> [Written exercise 1] Rewrite the portion of the rows that opens with the line containing "This screenshot has width=172, height=305." and closes with the line containing "point(151,198)" as a numbered list, omitting blank lines.
> [Written exercise 2] Extend the interview with Brightness, picking up after its last sentence.

> [Article]
Alex Knight is the man behind the name Brightness. Brightness is the name behind the new record Teething—released June 30th—a collection of songs that are strangely familiar and classically comforting. Sitting nicely somewhere between sounding like The Smashing Pumpkins and then Conor Oberst, Teething may be new to us, but Knight isn't.
Back in the late 2010s he was one half of Sydney band Canvas Kites (alongside Mercy Arms' Thom Moore), who moved to London to crack the market. And never quite did. While in London, Knight formed Kins, and toured with the likes of Courtney Barnett.
A little over a year ago, he returned home. Knackered and over it—waiting for the music thing to work out. Moving home to Lake Macquarie, a small coastal city a few hours north of Sydney, Knight began quietly doing other things like cleaning windows. Being a musician, though, songs began coming out.
We met Brightness in the inner Melbourne suburbs for a pot, and spoke about the throngs of the industry, Korn, and about how to stop caring so much.
So you recently moved back to Australia from London, how long have you been back?
Since March 2016.
Did you work out that thing you wanted to do was just as possible here, in Australia?
When I came back here, I had no intention of pursuing music at all. It was like game over. It's not that think lowly of the Australian music scene at all, it was just a point of my life that I thought I would move back to Australia, get a trade and start life episode two. It's not I consider it a failure, it's just that people in my situation need to make a call. I felt like I had enough experience with the other bands, with touring. We toured the States a few times with my old band. It wasn't all for nothing. There were moments that felt that way, but looking back when I left, it was just making a new start. That's been kind of postponed, with the record deal and all.

> [Records to process]
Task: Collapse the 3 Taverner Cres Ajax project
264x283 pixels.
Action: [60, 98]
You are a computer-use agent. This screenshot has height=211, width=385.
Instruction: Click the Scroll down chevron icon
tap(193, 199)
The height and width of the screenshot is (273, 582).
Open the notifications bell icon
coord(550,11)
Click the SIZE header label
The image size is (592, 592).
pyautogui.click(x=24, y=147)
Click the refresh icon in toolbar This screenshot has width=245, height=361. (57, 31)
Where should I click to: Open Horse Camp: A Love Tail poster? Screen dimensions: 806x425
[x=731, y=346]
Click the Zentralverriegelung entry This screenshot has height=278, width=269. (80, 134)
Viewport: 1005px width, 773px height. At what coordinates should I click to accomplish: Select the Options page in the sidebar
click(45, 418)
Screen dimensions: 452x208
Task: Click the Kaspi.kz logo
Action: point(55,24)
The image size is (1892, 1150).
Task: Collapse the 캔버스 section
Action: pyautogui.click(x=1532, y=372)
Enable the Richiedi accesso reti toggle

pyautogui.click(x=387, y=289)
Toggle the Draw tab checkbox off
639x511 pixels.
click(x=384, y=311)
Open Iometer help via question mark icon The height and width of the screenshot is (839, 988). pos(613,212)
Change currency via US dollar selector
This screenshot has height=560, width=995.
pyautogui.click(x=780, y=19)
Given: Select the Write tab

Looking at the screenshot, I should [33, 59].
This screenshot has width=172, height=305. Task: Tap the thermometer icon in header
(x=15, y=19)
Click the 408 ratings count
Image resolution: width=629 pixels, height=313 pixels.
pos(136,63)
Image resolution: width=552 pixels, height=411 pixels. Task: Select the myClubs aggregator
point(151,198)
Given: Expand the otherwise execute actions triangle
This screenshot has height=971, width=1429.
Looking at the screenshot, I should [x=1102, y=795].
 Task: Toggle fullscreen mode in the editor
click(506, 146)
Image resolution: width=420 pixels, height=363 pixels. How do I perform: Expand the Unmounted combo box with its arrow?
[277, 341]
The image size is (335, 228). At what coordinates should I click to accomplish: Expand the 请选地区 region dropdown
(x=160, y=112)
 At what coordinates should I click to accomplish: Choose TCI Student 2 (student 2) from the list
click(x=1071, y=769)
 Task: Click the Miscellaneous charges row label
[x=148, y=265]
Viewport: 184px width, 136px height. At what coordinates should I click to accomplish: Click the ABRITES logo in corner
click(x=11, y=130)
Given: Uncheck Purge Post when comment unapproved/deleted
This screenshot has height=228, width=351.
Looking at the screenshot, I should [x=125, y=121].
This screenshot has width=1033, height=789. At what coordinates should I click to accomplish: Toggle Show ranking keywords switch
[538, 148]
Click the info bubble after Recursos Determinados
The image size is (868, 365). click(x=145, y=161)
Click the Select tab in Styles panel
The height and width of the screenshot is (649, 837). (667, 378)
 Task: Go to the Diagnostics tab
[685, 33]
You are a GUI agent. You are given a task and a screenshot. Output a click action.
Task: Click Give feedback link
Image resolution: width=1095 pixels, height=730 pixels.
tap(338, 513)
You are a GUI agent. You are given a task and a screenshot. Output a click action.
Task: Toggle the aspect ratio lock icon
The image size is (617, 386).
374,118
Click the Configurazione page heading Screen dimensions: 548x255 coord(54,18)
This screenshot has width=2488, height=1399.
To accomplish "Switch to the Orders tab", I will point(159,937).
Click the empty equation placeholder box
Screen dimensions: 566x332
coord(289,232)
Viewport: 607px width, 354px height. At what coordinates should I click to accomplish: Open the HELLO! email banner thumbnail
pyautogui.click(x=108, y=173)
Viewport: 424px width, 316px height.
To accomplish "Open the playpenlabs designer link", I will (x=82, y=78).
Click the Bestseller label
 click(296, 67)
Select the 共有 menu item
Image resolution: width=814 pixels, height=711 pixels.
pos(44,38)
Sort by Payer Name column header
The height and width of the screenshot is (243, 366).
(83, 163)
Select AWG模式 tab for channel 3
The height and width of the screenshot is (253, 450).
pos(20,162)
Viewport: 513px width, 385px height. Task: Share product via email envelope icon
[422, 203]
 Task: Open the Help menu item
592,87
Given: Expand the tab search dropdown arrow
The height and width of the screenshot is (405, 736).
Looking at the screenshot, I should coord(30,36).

> [Written reply 1]
1. This screenshot has width=172, height=305. Task: Tap the thermometer icon in header
2. (x=15, y=19)
3. Click the 408 ratings count
4. Image resolution: width=629 pixels, height=313 pixels.
5. pos(136,63)
6. Image resolution: width=552 pixels, height=411 pixels. Task: Select the myClubs aggregator
7. point(151,198)

> [Written reply 2]
There was definitely a period of bands or artists from here that were being told to go to either London or L.A., and the general rhetoric being thrown around was, "this is where you go to make it big, you'll work with these producers, get all this reach". Just as that happened, Australian music scene started to blow up in terms of locality. If you think about what jangly pop music, like Twerps, that have blown up, it's become a lot more grassrootsy. There's more a caring about our own artists now, because there was a drop off for awhile, between Triple J heyday to wherever we are now.
These are movements I've always had trouble keeping tabs on. I never feel like I know what's going on. It's very interesting to hear that, there was that shift.
I think there was and it's easier than ever to peddle your own music, because there's way more of a spotlight and the breadth of the internet. With how much stuff that's coming out of here, people are taking much more focus. A lot of our local stuff is going so far, in terms of our site, people really do care what people are doing here locally. It doesn't really mean getting big somewhere else anymore, which is nice. It takes the pressure off and lets people enjoy playing, instead of trying to impress some record label and crack into the US market.
I think when I was 21, when I left, it wasn't so much… I partly wanted to see more of the world. In regards to moving to England for the first time, the idea of being big here was never appealing to me. That sounds kind of condescending, maybe it is. If you grow up listening to bands that're pretty much strictly foreign, that sets the standard. I would've move to America if it was possible, because most of the bands I like are from there. It was just becoming apart of that league, it wasn't that I wanted to dominate. I was playing drums for a band at the time, and I would've gone anywhere.
It's a pretty incredible opportunity to be afforded at 21, and to be doing it with friends.
Yeah, totally. It was crazy, having Polydor Records inviting us over to do some demos, at that age. But now, I know that 99% of the time those things don't flower out. But back then, I was thinking, "Oh wow! Polydor have signed us! It's done!" The Polydor thing ended up not happening. That guy, who would pay for rehearsal space and come watch us, actually said to us, "Guitar music is heroically unpopular at the moment".
I mean, he was right!
This was 2010. Two or three years later, it definitely picked up. These things definitely go up and down. It's not to say that it would have definitely happened, but at that age, you do see things that blind your way.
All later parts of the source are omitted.